# 2016 Ranger 570XP Wiring Help



## Champion22 (Jan 18, 2008)

Hello all,

Up front...I am terrible with electricity.

I am wanting to know what to do with the accessory bar under the front hood of my ranger...It seems to be just sitting there wanting to be used but doesn't seem to have power. I am about to install a winch and will most likely go directly to the battery but it got me to wondering what this bar is for and how would I make it work? 

Since I am showing my electrical ignorance already...I installed light bar a few months ago and spliced it into the back of a cigarette lighter so it would work only when ranger was on. Is this ok?

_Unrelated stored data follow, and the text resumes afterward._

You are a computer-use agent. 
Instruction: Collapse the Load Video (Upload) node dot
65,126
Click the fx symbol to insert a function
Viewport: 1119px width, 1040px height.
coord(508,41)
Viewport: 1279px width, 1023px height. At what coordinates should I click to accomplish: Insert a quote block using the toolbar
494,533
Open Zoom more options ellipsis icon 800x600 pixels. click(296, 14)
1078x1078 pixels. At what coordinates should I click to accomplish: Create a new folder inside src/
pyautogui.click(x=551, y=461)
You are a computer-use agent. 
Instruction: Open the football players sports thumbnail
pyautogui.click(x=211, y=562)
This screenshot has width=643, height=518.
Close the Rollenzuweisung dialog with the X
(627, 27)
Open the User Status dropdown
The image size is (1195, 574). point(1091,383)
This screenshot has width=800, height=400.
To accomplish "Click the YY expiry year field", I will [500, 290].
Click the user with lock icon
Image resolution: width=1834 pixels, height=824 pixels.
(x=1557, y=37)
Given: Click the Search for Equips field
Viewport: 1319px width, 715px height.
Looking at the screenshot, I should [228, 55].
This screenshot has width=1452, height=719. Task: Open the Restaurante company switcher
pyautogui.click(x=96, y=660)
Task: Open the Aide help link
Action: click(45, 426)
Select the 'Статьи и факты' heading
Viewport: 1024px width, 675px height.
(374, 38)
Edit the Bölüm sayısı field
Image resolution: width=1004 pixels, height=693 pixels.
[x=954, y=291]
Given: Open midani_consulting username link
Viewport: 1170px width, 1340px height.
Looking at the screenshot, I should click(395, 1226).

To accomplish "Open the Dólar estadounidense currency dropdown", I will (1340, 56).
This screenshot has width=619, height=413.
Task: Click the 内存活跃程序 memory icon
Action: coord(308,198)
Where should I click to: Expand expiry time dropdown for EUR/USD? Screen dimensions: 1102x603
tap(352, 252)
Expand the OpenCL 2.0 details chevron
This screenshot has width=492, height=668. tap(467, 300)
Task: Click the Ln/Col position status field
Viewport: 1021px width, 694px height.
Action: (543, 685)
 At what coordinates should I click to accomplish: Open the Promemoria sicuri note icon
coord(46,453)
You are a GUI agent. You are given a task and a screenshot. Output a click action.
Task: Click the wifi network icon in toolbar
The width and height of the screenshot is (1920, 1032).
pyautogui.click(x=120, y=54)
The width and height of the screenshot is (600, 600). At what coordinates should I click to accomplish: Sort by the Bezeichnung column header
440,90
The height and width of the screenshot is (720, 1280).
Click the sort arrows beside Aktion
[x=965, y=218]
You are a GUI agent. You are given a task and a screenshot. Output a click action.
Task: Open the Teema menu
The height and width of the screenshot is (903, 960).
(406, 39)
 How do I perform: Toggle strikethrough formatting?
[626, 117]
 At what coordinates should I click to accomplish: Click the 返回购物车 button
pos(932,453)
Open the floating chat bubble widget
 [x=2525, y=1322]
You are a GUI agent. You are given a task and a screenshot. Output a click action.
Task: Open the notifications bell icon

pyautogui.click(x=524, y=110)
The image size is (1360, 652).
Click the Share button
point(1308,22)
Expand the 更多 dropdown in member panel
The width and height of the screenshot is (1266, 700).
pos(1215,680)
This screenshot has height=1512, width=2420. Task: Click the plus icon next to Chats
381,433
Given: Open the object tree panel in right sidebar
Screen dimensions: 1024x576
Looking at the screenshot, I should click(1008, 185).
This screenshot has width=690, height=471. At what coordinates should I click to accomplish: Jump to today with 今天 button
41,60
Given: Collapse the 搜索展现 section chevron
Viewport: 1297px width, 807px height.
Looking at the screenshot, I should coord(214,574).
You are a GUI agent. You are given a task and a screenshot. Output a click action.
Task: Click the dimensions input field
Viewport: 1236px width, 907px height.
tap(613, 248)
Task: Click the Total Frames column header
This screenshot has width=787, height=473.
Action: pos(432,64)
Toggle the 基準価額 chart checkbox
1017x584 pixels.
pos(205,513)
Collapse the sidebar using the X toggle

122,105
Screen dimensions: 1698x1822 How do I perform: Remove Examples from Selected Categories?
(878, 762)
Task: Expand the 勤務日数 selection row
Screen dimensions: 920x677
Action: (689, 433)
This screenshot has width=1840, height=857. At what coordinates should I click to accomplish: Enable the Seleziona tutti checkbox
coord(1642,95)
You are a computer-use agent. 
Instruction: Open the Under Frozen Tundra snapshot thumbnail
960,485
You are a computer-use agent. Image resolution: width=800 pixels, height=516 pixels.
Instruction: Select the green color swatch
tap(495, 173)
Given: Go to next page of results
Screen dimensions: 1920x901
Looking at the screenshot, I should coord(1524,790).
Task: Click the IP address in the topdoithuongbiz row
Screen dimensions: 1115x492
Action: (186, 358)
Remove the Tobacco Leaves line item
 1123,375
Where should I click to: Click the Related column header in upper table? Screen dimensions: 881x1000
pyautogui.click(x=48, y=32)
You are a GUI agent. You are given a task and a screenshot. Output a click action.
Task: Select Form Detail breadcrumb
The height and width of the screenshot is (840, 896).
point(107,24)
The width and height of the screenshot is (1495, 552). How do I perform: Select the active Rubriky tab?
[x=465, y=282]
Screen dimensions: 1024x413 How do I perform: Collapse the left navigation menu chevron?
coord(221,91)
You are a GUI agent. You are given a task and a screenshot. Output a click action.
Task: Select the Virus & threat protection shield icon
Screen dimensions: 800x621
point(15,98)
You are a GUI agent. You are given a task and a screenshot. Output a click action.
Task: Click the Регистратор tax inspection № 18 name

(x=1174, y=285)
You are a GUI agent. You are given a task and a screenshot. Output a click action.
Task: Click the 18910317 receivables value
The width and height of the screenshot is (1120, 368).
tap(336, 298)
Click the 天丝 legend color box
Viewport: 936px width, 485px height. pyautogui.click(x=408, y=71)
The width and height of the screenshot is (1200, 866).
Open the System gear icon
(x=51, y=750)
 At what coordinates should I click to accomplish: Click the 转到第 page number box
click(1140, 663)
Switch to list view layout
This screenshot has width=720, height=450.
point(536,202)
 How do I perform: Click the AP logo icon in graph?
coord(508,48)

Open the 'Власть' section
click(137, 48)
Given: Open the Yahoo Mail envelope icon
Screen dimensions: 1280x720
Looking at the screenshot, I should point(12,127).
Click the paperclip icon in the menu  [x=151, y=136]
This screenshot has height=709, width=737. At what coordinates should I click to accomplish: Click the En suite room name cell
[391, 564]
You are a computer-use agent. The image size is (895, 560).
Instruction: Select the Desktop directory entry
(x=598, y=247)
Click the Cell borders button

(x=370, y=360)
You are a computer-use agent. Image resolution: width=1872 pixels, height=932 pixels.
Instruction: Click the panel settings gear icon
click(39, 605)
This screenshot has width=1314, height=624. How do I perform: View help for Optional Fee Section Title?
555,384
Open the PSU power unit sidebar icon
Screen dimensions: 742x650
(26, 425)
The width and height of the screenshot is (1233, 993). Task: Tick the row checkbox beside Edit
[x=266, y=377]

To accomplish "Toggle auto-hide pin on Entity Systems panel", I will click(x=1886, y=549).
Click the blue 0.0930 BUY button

Should I have used this accessory panel?

Thanks for any advice, tips and help...

RS


----------



## StinkBait (May 31, 2004)

The one that is pre-wired should be "key only" hot. You will have to wire the other 2 straight from the battery if needed. You can make one always hot and one a ground. 

Also, be sure add in-line fuses to your accessories. Let me know if you have any more questions, I just wired up a bunch of accessories to my Ranger a couple of months ago.


----------



## Champion22 (Jan 18, 2008)

Thanks Stinkbait,

I plan on putting winch this weekend and will see how that works out. From what I can tell, you only have red/black to battery on a winch and yellow/blue from contactor to winch and then contactor to switch so really shouldn't need power strip for this. See lots of people putting fuse panel off power strip and just was wondering if I needed to go down that road or just keep it as is. I guess the more accessories you add the more likely you are to need this setup. I don't think I will need more than lights and winch but who knows...

Am I ok with lights wired into back of cigarette plug?

Thanks for your help!


----------



## StinkBait (May 31, 2004)

I am not sure about the lights getting power from the cig lighter, that may a little much. I would punch them through the firewall to the power bar. You are correct on the wiring of the winch.


----------



## Champion22 (Jan 18, 2008)

Not getting power to any of these with key on OR off. Am I missing something?


----------



## DIHLON (Nov 15, 2009)

I could be wrong, but I believe these are just posts for making terminations. They won't be "hot" unless you have a hot wire connected to them. If that is an inline fuse on that red wire, that would be a start. I'm at work so I can't verify for you on mine.


----------